#### EXERCISE INPUTS ####
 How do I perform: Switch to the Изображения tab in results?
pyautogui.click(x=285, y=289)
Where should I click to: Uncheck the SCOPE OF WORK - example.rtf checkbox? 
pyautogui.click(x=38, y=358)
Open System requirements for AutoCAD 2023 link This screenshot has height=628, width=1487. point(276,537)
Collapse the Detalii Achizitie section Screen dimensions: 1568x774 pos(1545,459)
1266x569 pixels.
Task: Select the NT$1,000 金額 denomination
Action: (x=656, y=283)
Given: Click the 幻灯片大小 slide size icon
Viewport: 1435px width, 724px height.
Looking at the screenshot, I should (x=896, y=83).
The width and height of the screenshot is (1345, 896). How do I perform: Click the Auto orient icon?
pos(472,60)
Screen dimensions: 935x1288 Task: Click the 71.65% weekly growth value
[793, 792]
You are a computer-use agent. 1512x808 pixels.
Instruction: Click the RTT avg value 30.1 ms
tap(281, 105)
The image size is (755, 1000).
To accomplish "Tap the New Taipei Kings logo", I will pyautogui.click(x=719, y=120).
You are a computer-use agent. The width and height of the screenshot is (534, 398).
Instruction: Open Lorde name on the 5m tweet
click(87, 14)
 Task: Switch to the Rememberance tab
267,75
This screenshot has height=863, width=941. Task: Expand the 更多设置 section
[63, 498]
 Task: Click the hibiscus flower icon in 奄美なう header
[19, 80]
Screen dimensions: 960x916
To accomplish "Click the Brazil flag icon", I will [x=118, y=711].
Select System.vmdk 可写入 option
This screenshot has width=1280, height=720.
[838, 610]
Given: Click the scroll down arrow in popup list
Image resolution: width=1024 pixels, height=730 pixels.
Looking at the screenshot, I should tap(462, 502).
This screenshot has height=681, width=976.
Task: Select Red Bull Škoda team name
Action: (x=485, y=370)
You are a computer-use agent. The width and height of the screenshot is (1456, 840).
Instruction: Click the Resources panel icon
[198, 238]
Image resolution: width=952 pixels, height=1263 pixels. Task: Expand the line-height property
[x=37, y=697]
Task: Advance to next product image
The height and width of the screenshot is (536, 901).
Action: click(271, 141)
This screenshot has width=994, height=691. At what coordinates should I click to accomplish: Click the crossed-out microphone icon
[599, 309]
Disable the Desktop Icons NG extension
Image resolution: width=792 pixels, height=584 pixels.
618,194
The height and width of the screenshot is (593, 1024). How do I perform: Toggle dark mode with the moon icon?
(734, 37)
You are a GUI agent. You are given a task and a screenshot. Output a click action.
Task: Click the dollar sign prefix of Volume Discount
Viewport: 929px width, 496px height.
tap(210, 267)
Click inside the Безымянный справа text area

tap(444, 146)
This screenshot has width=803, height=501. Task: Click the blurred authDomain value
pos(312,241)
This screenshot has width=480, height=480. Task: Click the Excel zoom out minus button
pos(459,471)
####
■ ACTIVITY:
Each record must be repeated exactly as it is.

■ FINISHED TASK:
 How do I perform: Switch to the Изображения tab in results?
pyautogui.click(x=285, y=289)
Where should I click to: Uncheck the SCOPE OF WORK - example.rtf checkbox? 
pyautogui.click(x=38, y=358)
Open System requirements for AutoCAD 2023 link This screenshot has height=628, width=1487. point(276,537)
Collapse the Detalii Achizitie section Screen dimensions: 1568x774 pos(1545,459)
1266x569 pixels.
Task: Select the NT$1,000 金額 denomination
Action: (x=656, y=283)
Given: Click the 幻灯片大小 slide size icon
Viewport: 1435px width, 724px height.
Looking at the screenshot, I should (x=896, y=83).
The width and height of the screenshot is (1345, 896). How do I perform: Click the Auto orient icon?
pos(472,60)
Screen dimensions: 935x1288 Task: Click the 71.65% weekly growth value
[793, 792]
You are a computer-use agent. 1512x808 pixels.
Instruction: Click the RTT avg value 30.1 ms
tap(281, 105)
The image size is (755, 1000).
To accomplish "Tap the New Taipei Kings logo", I will pyautogui.click(x=719, y=120).
You are a computer-use agent. The width and height of the screenshot is (534, 398).
Instruction: Open Lorde name on the 5m tweet
click(87, 14)
 Task: Switch to the Rememberance tab
267,75
This screenshot has height=863, width=941. Task: Expand the 更多设置 section
[63, 498]
 Task: Click the hibiscus flower icon in 奄美なう header
[19, 80]
Screen dimensions: 960x916
To accomplish "Click the Brazil flag icon", I will [x=118, y=711].
Select System.vmdk 可写入 option
This screenshot has width=1280, height=720.
[838, 610]
Given: Click the scroll down arrow in popup list
Image resolution: width=1024 pixels, height=730 pixels.
Looking at the screenshot, I should tap(462, 502).
This screenshot has height=681, width=976.
Task: Select Red Bull Škoda team name
Action: (x=485, y=370)
You are a computer-use agent. The width and height of the screenshot is (1456, 840).
Instruction: Click the Resources panel icon
[198, 238]
Image resolution: width=952 pixels, height=1263 pixels. Task: Expand the line-height property
[x=37, y=697]
Task: Advance to next product image
The height and width of the screenshot is (536, 901).
Action: click(271, 141)
This screenshot has width=994, height=691. At what coordinates should I click to accomplish: Click the crossed-out microphone icon
[599, 309]
Disable the Desktop Icons NG extension
Image resolution: width=792 pixels, height=584 pixels.
618,194
The height and width of the screenshot is (593, 1024). How do I perform: Toggle dark mode with the moon icon?
(734, 37)
You are a GUI agent. You are given a task and a screenshot. Output a click action.
Task: Click the dollar sign prefix of Volume Discount
Viewport: 929px width, 496px height.
tap(210, 267)
Click inside the Безымянный справа text area

tap(444, 146)
This screenshot has width=803, height=501. Task: Click the blurred authDomain value
pos(312,241)
This screenshot has width=480, height=480. Task: Click the Excel zoom out minus button
pos(459,471)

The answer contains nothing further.